■ Task prompt: Output every entry below word for word, minus the images.

(Supplied material)

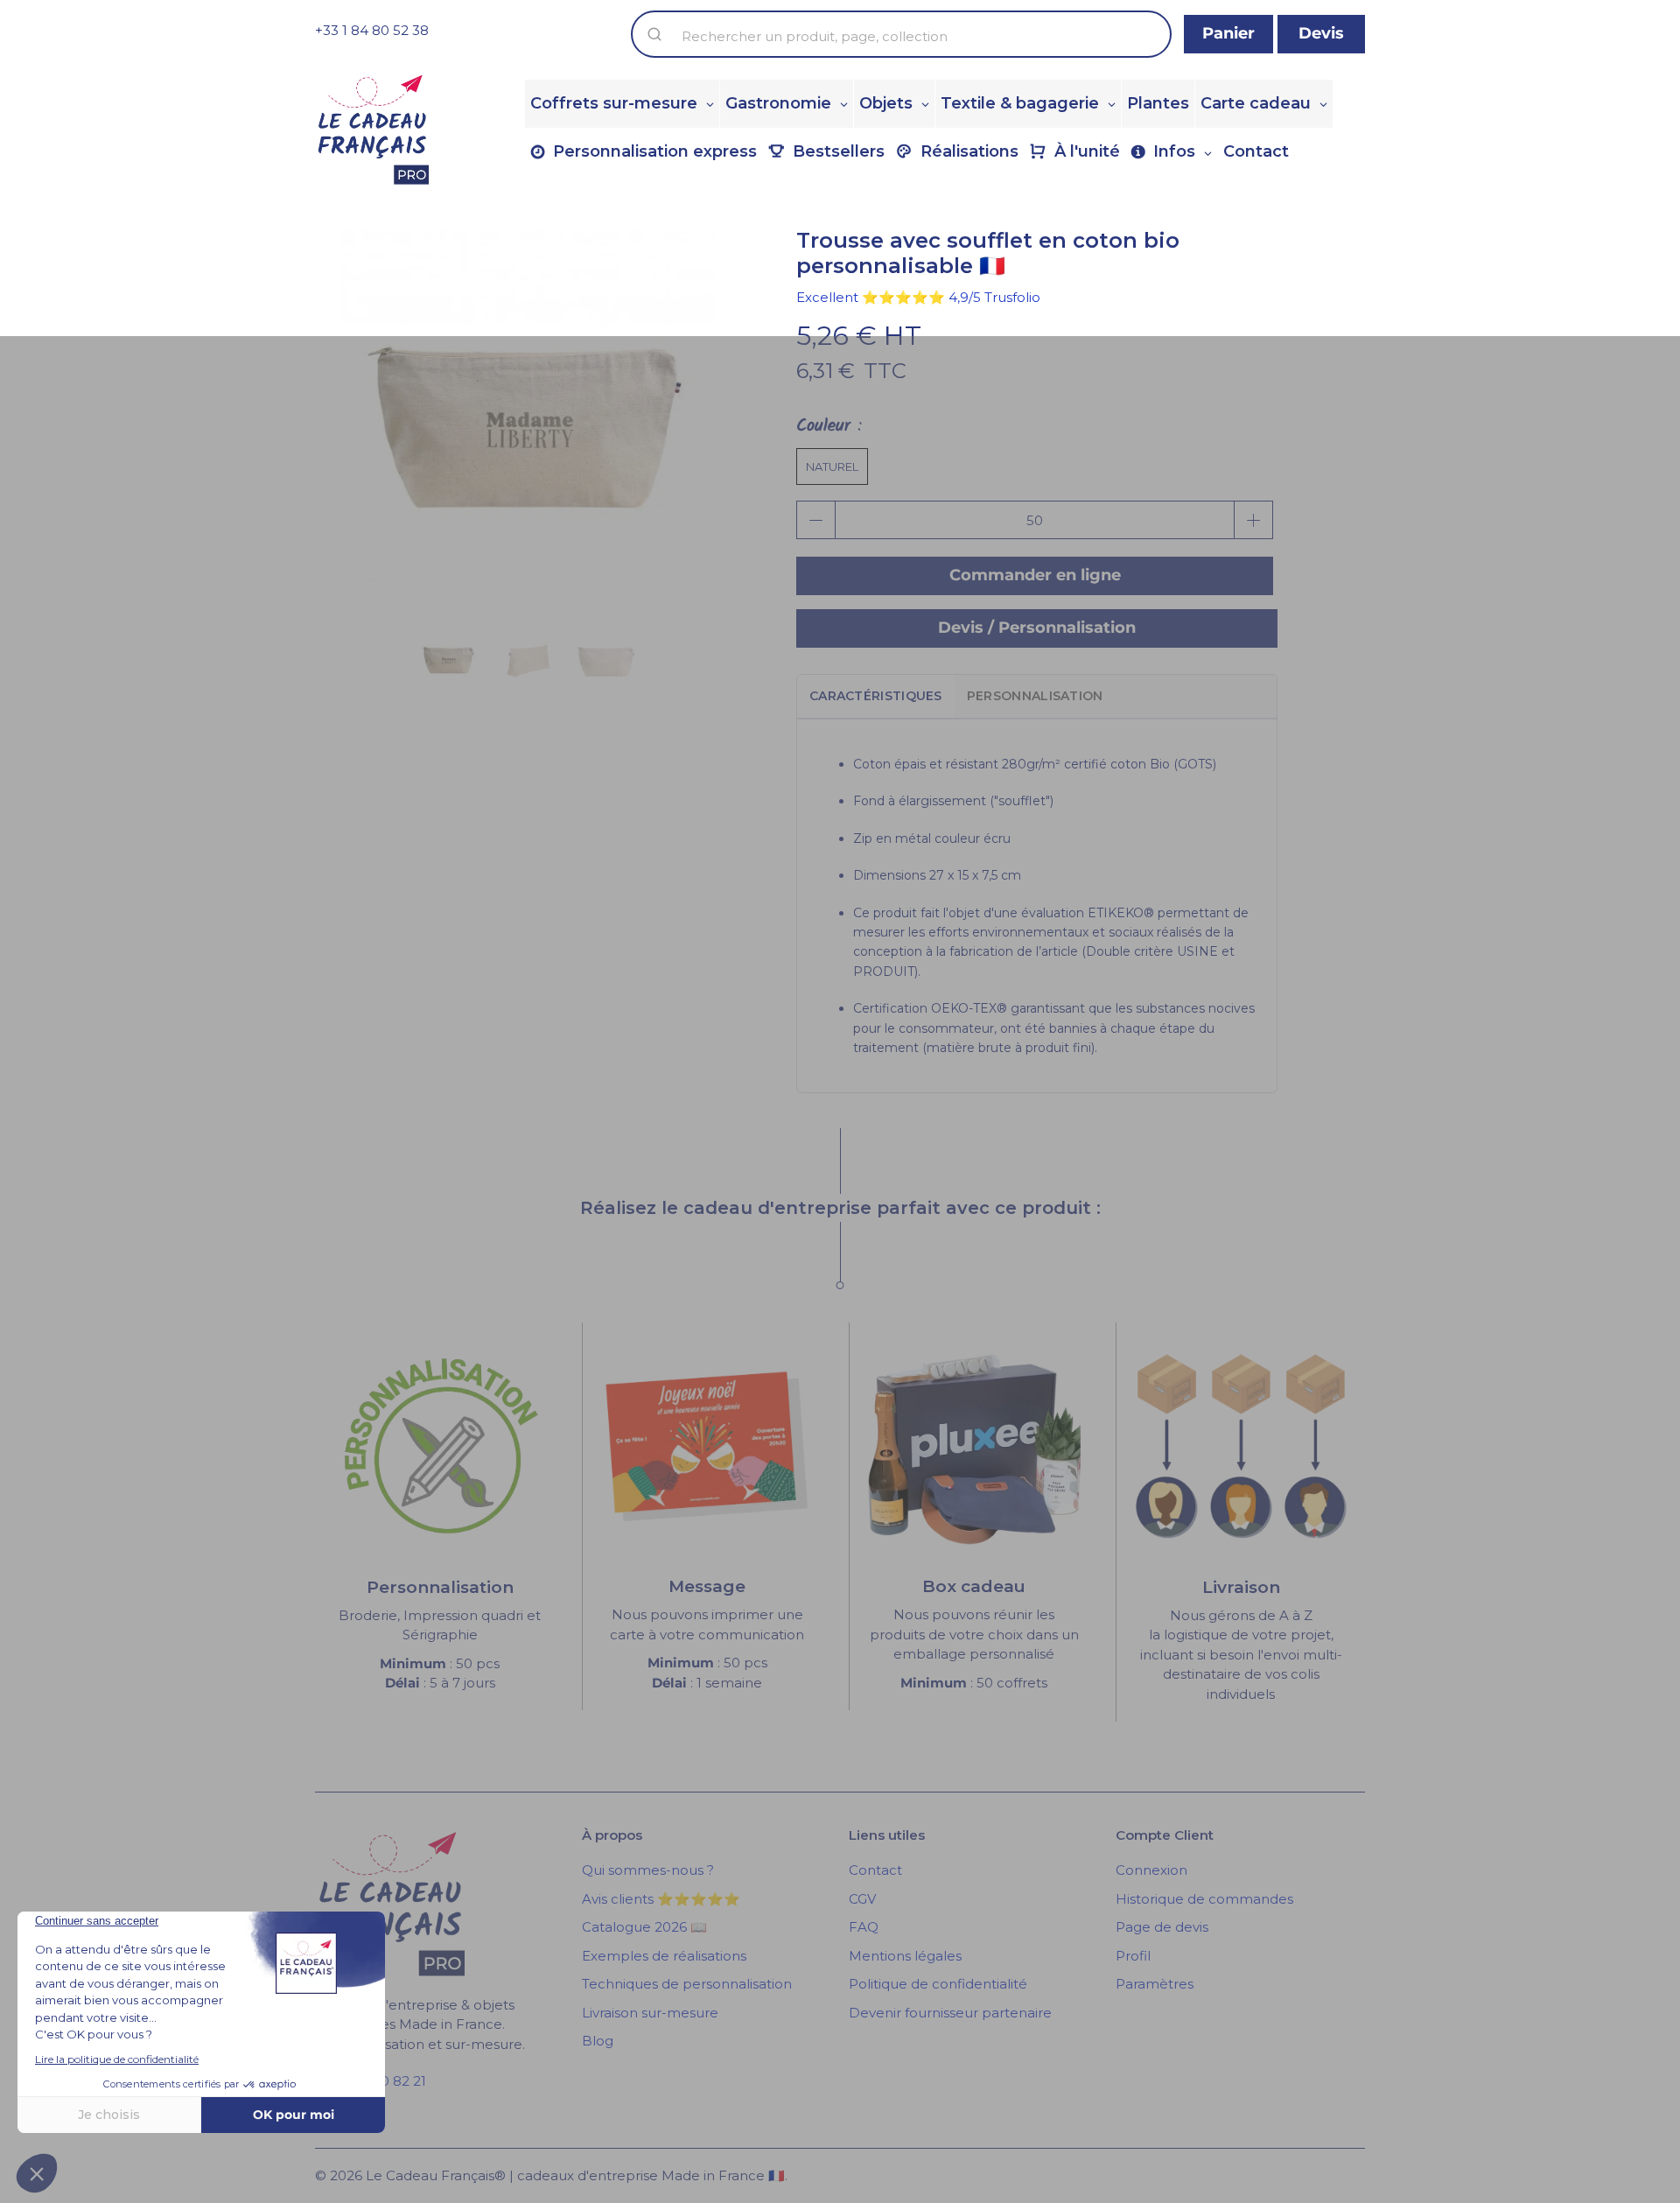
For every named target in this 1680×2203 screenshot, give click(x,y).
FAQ (863, 1927)
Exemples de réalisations (664, 1955)
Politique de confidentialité (938, 1983)
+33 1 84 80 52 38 (372, 30)
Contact (875, 1870)
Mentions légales (905, 1955)
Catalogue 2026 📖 (644, 1927)
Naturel (832, 467)
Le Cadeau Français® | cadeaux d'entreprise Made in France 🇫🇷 (575, 2175)
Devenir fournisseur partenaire (950, 2012)
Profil (1133, 1955)
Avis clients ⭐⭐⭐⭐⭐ (661, 1899)
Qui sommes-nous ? (648, 1870)
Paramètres (1155, 1983)
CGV (862, 1899)
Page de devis (1162, 1927)
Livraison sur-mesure (650, 2012)
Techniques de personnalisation (687, 1983)
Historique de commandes (1204, 1899)
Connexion (1151, 1870)
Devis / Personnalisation (1037, 627)
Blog (597, 2040)
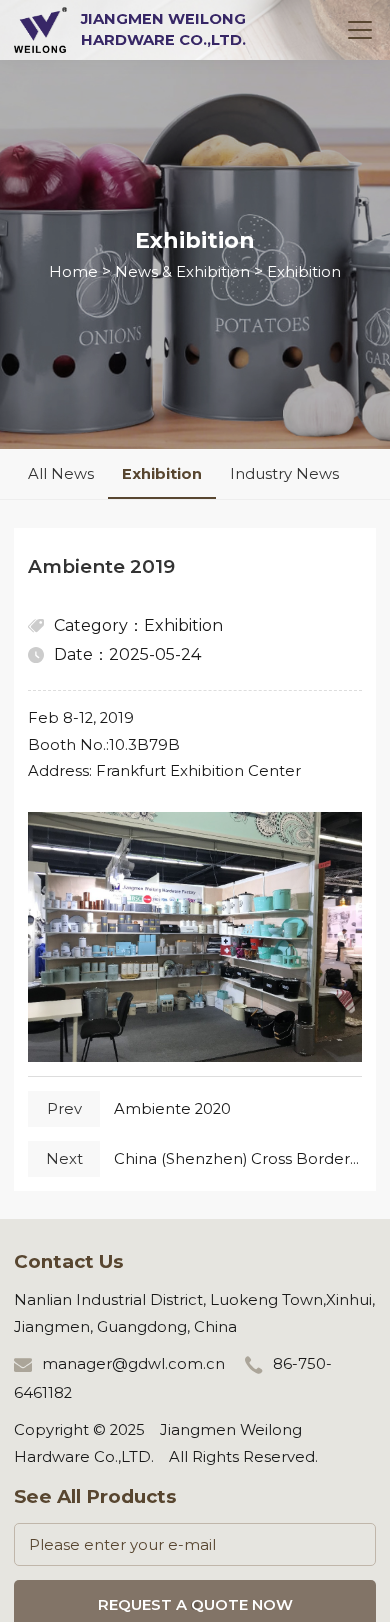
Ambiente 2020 (172, 1109)
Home (73, 272)
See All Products (95, 1496)
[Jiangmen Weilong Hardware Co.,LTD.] (40, 29)
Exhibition (304, 272)
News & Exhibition (182, 272)
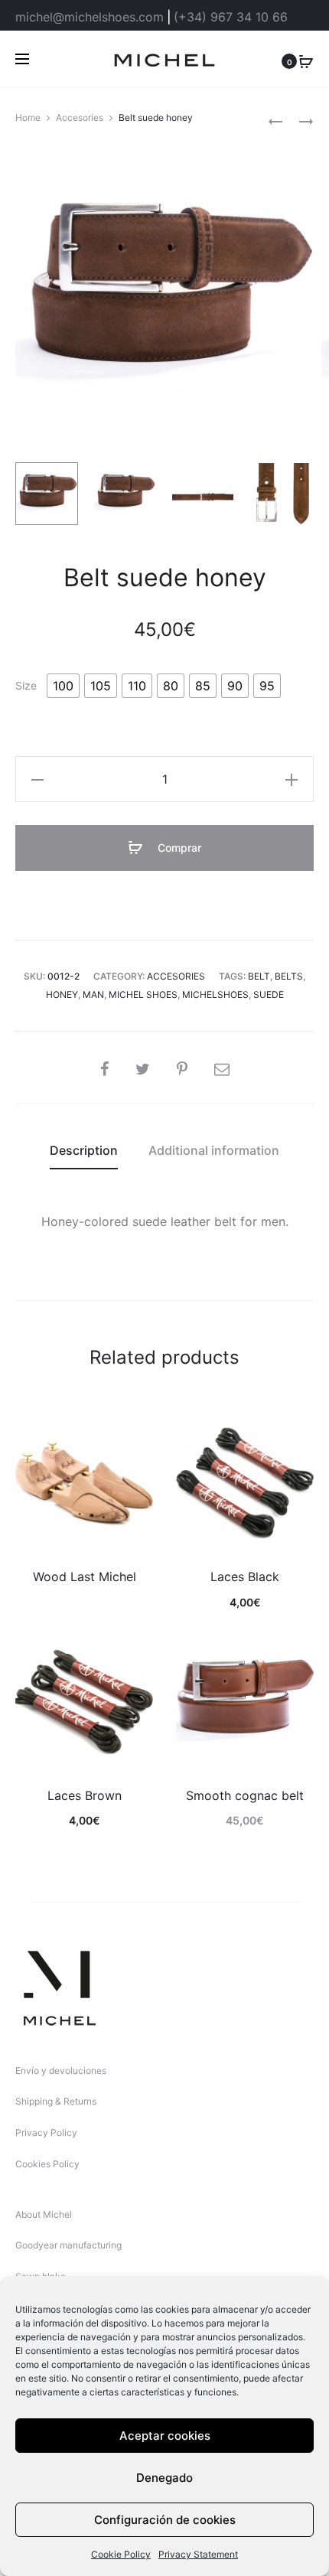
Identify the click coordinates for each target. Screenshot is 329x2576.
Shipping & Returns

(End Supplied material)

■ Solution below:
For every named target in this 1680×2203 screenshot, give click(x,y).
FAQ (863, 1927)
Exemples de réalisations (664, 1955)
Politique de confidentialité (938, 1983)
+33 1 84 80 52 38 (372, 30)
Contact (875, 1870)
Mentions légales (905, 1955)
Catalogue 2026 📖 (644, 1927)
Naturel (832, 467)
Le Cadeau Français® | cadeaux d'entreprise Made in France 🇫🇷 (575, 2175)
Devenir fournisseur partenaire (950, 2012)
Profil (1133, 1955)
Avis clients ⭐⭐⭐⭐⭐ (661, 1899)
Qui sommes-nous ? (648, 1870)
Paramètres (1155, 1983)
CGV (862, 1899)
Page de devis (1162, 1927)
Livraison sur-mesure (650, 2012)
Techniques de personnalisation (687, 1983)
Historique de commandes (1204, 1899)
Connexion (1151, 1870)
Devis / Personnalisation (1037, 627)
Blog (597, 2040)
Ambiente 2020 (172, 1109)
Home (73, 272)
See All Products (95, 1496)
[Jiangmen Weilong Hardware Co.,LTD.] (40, 29)
Exhibition (304, 272)
News & Exhibition (182, 272)
Identify the click coordinates for each target. Screenshot is 329x2576.
Shipping & Returns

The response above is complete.